> _Task instructions_
Please copy the data below line for line, without changing anything.

Dataset records
..............................
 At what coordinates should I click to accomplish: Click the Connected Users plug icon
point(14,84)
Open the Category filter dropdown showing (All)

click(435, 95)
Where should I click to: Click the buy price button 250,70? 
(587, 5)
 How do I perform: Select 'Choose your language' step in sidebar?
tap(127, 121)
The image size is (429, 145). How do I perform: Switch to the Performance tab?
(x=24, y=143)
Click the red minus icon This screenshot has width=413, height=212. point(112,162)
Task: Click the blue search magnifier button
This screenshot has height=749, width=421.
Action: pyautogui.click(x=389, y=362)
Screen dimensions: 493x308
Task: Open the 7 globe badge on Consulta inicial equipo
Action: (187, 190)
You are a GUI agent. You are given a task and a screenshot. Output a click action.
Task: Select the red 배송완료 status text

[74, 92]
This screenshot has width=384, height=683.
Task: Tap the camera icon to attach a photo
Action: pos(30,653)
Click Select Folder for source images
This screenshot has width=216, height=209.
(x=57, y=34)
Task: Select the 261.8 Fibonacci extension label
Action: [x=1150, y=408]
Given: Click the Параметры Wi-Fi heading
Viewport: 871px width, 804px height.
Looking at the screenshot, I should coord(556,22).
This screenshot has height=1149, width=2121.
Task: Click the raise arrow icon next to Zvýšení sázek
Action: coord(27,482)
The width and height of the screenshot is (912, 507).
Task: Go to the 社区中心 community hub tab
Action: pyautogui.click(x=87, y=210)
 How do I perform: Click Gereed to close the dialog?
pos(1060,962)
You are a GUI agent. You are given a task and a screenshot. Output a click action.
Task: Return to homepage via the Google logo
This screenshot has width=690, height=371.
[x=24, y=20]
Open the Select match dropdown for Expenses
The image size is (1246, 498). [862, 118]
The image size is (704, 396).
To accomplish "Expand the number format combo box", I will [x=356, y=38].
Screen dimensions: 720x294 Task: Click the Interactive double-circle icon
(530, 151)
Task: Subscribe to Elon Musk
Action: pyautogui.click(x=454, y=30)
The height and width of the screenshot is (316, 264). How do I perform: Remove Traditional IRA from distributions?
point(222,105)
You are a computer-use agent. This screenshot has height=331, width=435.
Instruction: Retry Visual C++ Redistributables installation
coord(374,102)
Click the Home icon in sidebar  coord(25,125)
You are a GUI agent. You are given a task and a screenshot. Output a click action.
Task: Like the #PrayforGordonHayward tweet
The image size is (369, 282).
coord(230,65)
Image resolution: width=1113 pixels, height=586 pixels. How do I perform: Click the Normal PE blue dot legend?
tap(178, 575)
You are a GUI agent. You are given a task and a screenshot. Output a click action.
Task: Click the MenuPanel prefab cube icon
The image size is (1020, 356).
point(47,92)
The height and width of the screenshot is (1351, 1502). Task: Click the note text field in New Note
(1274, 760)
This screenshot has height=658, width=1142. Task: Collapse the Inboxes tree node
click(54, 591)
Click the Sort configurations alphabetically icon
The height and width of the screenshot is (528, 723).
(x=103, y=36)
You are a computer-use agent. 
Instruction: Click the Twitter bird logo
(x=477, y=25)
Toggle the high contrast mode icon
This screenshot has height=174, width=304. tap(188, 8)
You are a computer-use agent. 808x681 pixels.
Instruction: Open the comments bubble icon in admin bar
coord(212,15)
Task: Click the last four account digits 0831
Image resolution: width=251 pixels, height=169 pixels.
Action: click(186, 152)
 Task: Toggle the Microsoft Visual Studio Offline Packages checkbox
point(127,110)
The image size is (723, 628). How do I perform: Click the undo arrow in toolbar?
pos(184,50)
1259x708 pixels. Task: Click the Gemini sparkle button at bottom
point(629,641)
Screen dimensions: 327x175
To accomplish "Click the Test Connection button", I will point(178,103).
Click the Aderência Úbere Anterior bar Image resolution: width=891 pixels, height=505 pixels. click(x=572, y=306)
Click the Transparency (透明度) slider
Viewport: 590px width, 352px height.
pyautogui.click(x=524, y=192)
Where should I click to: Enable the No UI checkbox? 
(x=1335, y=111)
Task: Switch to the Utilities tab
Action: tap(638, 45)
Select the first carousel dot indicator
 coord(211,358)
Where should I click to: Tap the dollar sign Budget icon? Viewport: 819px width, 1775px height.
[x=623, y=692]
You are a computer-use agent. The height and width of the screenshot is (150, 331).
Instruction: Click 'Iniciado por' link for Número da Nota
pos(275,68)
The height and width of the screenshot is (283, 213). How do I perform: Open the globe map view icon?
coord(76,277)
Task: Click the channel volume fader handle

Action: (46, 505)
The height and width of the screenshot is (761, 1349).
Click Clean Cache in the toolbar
..............................
> _Problem solution_
 At what coordinates should I click to accomplish: Click the Connected Users plug icon
point(14,84)
Open the Category filter dropdown showing (All)

click(435, 95)
Where should I click to: Click the buy price button 250,70? 
(587, 5)
 How do I perform: Select 'Choose your language' step in sidebar?
tap(127, 121)
The image size is (429, 145). How do I perform: Switch to the Performance tab?
(x=24, y=143)
Click the red minus icon This screenshot has width=413, height=212. point(112,162)
Task: Click the blue search magnifier button
This screenshot has height=749, width=421.
Action: pyautogui.click(x=389, y=362)
Screen dimensions: 493x308
Task: Open the 7 globe badge on Consulta inicial equipo
Action: (187, 190)
You are a GUI agent. You are given a task and a screenshot. Output a click action.
Task: Select the red 배송완료 status text

[74, 92]
This screenshot has width=384, height=683.
Task: Tap the camera icon to attach a photo
Action: pos(30,653)
Click Select Folder for source images
This screenshot has width=216, height=209.
(x=57, y=34)
Task: Select the 261.8 Fibonacci extension label
Action: [x=1150, y=408]
Given: Click the Параметры Wi-Fi heading
Viewport: 871px width, 804px height.
Looking at the screenshot, I should coord(556,22).
This screenshot has height=1149, width=2121.
Task: Click the raise arrow icon next to Zvýšení sázek
Action: coord(27,482)
The width and height of the screenshot is (912, 507).
Task: Go to the 社区中心 community hub tab
Action: pyautogui.click(x=87, y=210)
 How do I perform: Click Gereed to close the dialog?
pos(1060,962)
You are a GUI agent. You are given a task and a screenshot. Output a click action.
Task: Return to homepage via the Google logo
This screenshot has width=690, height=371.
[x=24, y=20]
Open the Select match dropdown for Expenses
The image size is (1246, 498). [862, 118]
The image size is (704, 396).
To accomplish "Expand the number format combo box", I will [x=356, y=38].
Screen dimensions: 720x294 Task: Click the Interactive double-circle icon
(530, 151)
Task: Subscribe to Elon Musk
Action: pyautogui.click(x=454, y=30)
The height and width of the screenshot is (316, 264). How do I perform: Remove Traditional IRA from distributions?
point(222,105)
You are a computer-use agent. This screenshot has height=331, width=435.
Instruction: Retry Visual C++ Redistributables installation
coord(374,102)
Click the Home icon in sidebar  coord(25,125)
You are a GUI agent. You are given a task and a screenshot. Output a click action.
Task: Like the #PrayforGordonHayward tweet
The image size is (369, 282).
coord(230,65)
Image resolution: width=1113 pixels, height=586 pixels. How do I perform: Click the Normal PE blue dot legend?
tap(178, 575)
You are a GUI agent. You are given a task and a screenshot. Output a click action.
Task: Click the MenuPanel prefab cube icon
The image size is (1020, 356).
point(47,92)
The height and width of the screenshot is (1351, 1502). Task: Click the note text field in New Note
(1274, 760)
This screenshot has height=658, width=1142. Task: Collapse the Inboxes tree node
click(54, 591)
Click the Sort configurations alphabetically icon
The height and width of the screenshot is (528, 723).
(x=103, y=36)
You are a computer-use agent. 
Instruction: Click the Twitter bird logo
(x=477, y=25)
Toggle the high contrast mode icon
This screenshot has height=174, width=304. tap(188, 8)
You are a computer-use agent. 808x681 pixels.
Instruction: Open the comments bubble icon in admin bar
coord(212,15)
Task: Click the last four account digits 0831
Image resolution: width=251 pixels, height=169 pixels.
Action: click(186, 152)
 Task: Toggle the Microsoft Visual Studio Offline Packages checkbox
point(127,110)
The image size is (723, 628). How do I perform: Click the undo arrow in toolbar?
pos(184,50)
1259x708 pixels. Task: Click the Gemini sparkle button at bottom
point(629,641)
Screen dimensions: 327x175
To accomplish "Click the Test Connection button", I will point(178,103).
Click the Aderência Úbere Anterior bar Image resolution: width=891 pixels, height=505 pixels. click(x=572, y=306)
Click the Transparency (透明度) slider
Viewport: 590px width, 352px height.
pyautogui.click(x=524, y=192)
Where should I click to: Enable the No UI checkbox? 
(x=1335, y=111)
Task: Switch to the Utilities tab
Action: tap(638, 45)
Select the first carousel dot indicator
 coord(211,358)
Where should I click to: Tap the dollar sign Budget icon? Viewport: 819px width, 1775px height.
[x=623, y=692]
You are a computer-use agent. The height and width of the screenshot is (150, 331).
Instruction: Click 'Iniciado por' link for Número da Nota
pos(275,68)
The height and width of the screenshot is (283, 213). How do I perform: Open the globe map view icon?
coord(76,277)
Task: Click the channel volume fader handle

Action: (46, 505)
The height and width of the screenshot is (761, 1349).
Click Clean Cache in the toolbar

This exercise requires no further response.